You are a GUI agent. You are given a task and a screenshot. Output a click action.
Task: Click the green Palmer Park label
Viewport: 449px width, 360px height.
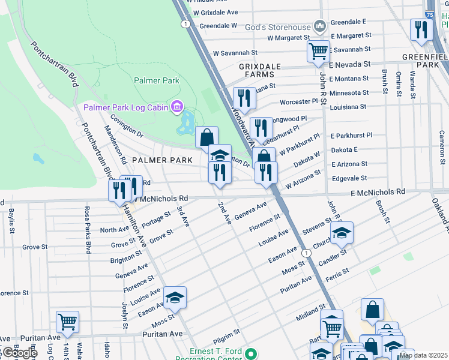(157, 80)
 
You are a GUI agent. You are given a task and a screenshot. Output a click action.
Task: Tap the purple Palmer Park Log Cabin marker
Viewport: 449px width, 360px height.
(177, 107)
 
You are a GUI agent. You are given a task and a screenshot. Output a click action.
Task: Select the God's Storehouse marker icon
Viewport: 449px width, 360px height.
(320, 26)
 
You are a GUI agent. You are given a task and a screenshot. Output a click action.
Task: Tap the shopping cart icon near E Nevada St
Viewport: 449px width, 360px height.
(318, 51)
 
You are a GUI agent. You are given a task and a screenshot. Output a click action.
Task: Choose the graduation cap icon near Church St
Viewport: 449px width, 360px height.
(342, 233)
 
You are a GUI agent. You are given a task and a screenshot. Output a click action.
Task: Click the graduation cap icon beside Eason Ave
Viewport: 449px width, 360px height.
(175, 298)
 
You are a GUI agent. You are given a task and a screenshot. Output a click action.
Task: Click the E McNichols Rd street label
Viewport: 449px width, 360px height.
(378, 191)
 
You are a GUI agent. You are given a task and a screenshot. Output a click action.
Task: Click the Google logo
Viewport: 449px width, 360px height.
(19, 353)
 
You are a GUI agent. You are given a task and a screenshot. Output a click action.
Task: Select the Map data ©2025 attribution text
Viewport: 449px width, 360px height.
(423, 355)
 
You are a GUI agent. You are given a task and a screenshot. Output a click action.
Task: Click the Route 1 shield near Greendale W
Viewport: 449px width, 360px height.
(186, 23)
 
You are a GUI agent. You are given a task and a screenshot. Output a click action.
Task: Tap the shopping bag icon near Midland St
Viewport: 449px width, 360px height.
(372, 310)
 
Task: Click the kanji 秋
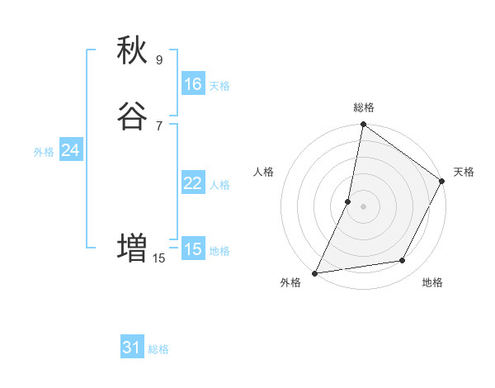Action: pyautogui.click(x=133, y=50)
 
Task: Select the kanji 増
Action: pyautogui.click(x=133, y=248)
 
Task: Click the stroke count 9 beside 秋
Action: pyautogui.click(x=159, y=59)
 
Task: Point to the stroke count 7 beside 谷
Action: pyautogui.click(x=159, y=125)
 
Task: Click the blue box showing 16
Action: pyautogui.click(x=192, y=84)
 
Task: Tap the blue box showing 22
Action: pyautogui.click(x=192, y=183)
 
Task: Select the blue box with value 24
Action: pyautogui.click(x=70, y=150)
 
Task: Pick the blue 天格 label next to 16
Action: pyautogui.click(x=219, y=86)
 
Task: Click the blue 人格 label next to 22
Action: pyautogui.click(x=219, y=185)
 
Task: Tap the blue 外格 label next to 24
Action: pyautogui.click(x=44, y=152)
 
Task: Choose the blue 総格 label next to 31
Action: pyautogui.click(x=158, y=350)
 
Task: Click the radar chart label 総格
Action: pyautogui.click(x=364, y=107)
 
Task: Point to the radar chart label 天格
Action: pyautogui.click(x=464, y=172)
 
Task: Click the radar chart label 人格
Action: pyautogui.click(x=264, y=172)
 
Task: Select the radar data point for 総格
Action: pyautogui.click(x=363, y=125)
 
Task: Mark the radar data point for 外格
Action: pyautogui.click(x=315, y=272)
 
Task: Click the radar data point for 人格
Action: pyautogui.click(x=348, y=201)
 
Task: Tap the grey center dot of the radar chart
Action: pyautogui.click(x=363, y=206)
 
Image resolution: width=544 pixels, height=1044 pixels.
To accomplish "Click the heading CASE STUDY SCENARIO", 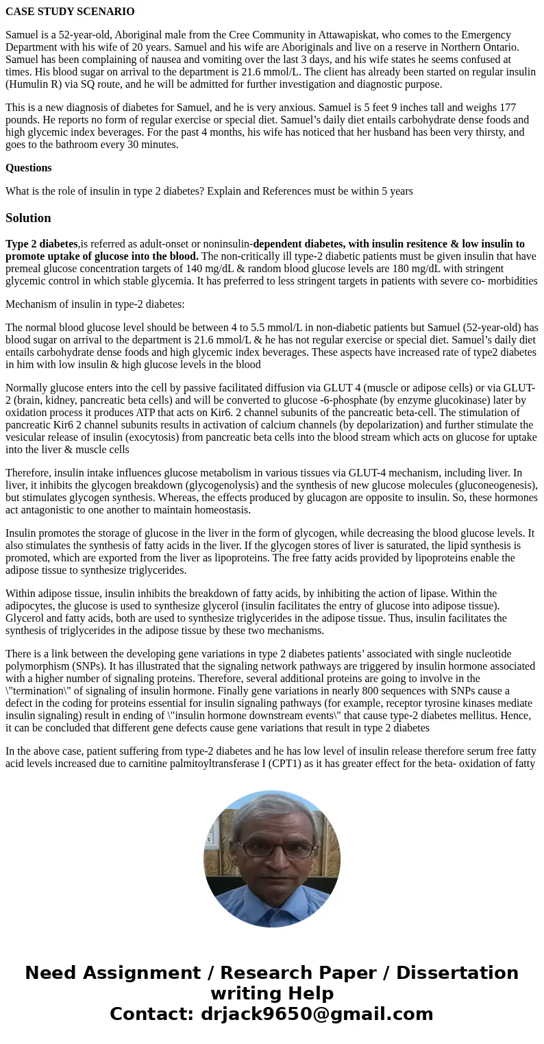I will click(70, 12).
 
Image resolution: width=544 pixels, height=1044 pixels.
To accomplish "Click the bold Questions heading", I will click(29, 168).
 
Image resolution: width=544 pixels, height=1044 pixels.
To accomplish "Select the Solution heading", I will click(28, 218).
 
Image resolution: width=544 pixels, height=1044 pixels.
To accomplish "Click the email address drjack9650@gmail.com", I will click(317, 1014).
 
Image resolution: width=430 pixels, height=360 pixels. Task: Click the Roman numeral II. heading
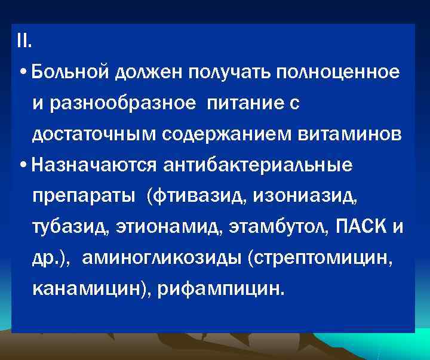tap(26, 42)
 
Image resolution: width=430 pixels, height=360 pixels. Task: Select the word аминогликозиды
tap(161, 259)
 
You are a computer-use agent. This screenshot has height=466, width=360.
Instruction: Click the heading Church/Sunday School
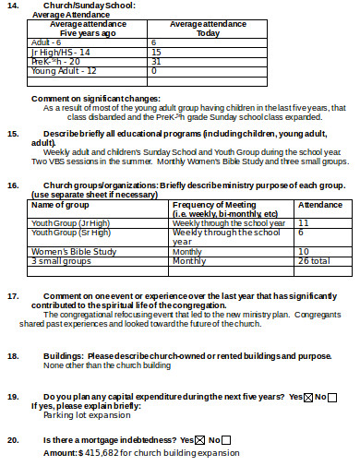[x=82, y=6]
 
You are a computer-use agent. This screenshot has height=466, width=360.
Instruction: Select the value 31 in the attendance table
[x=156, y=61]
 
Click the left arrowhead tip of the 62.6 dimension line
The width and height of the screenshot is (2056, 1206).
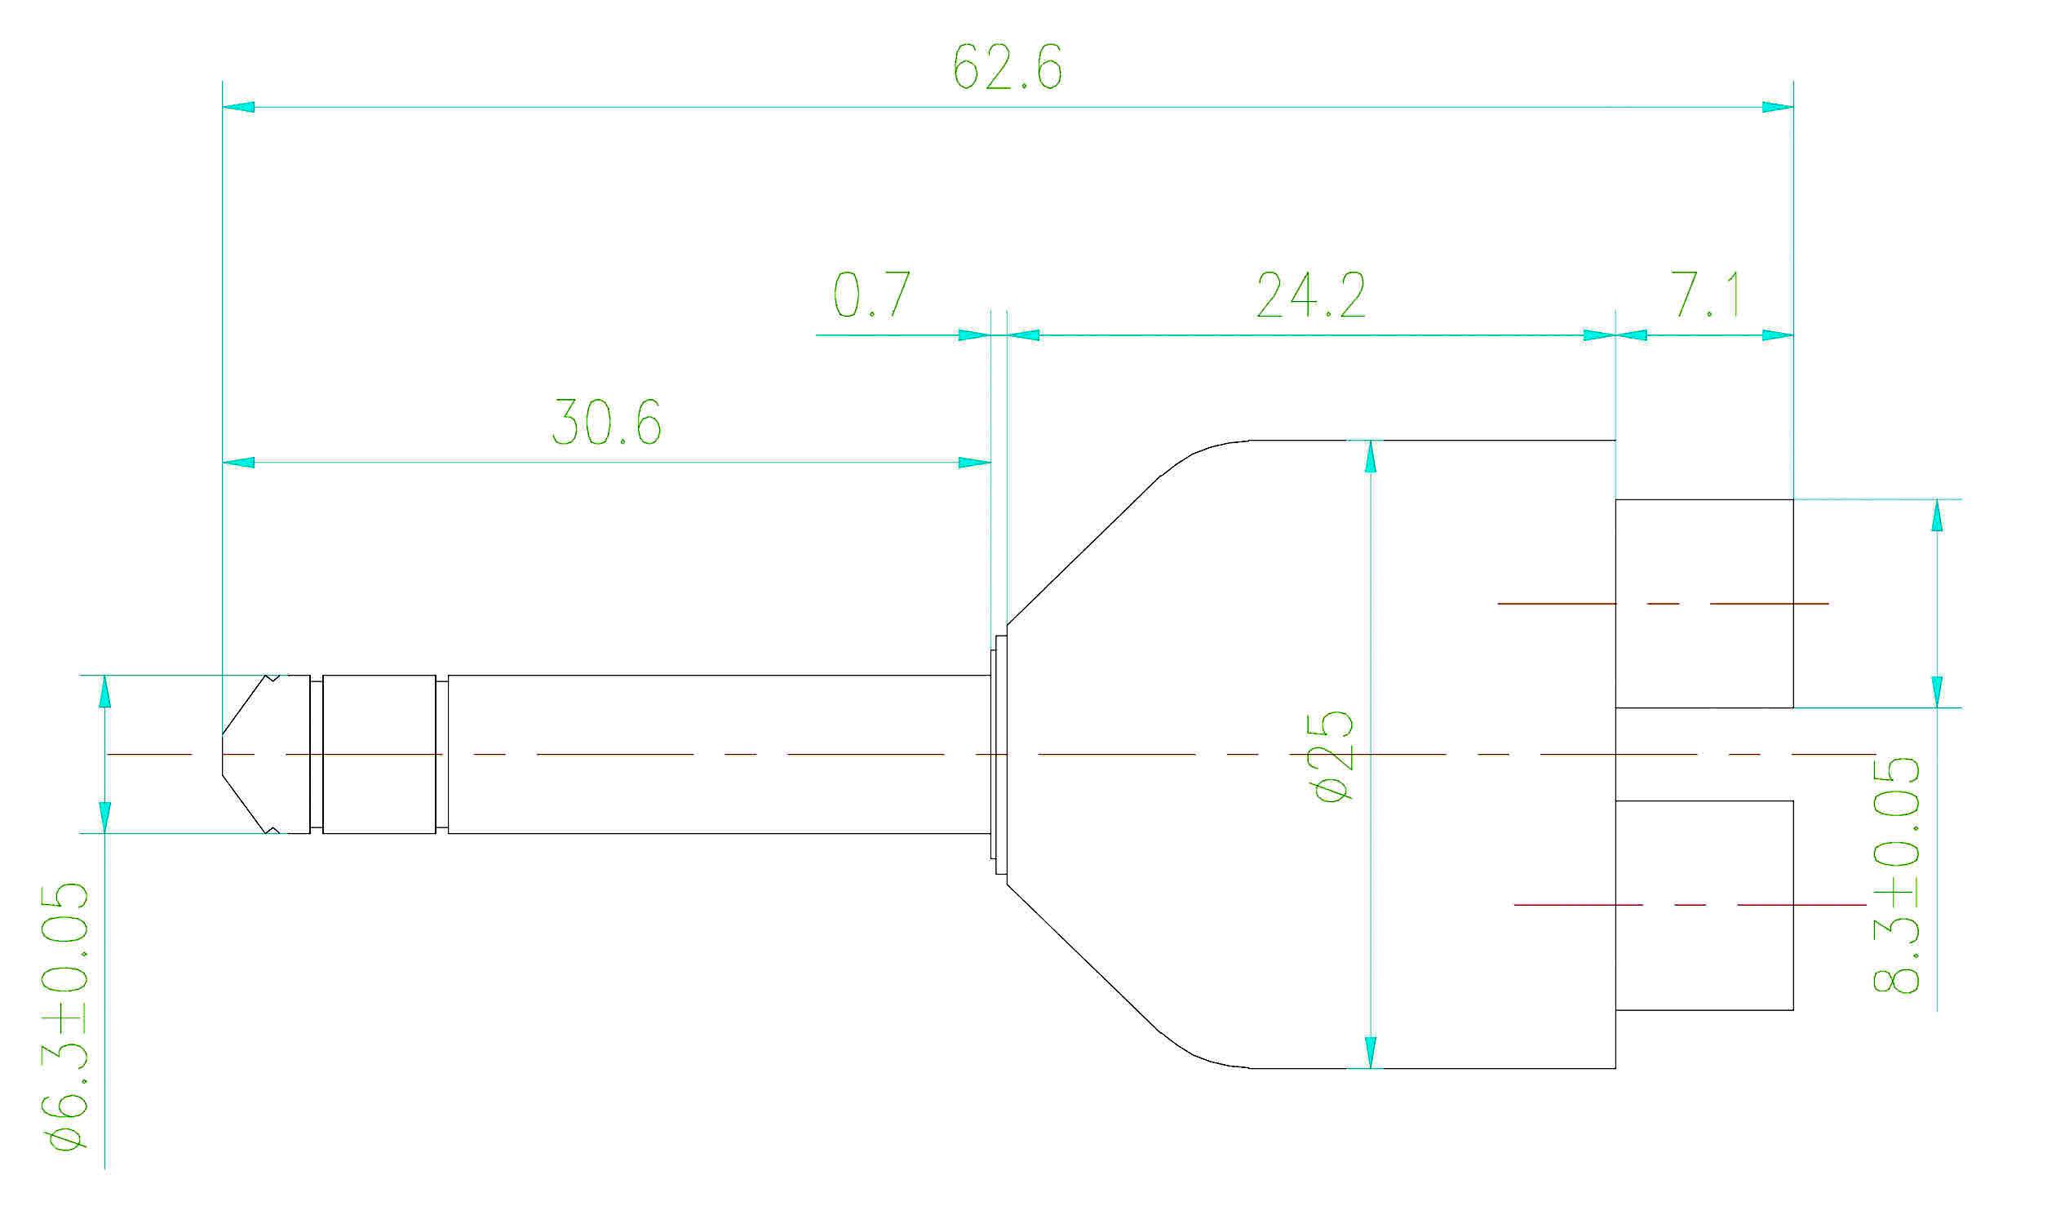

指示 → 上のデータから「Park」という語を含む行をすべて集めて、そのまま書き写してください。

解答 →
Task: Click the green Palmer Park label
Task: Tap the purple Palmer Park Log Cabin marker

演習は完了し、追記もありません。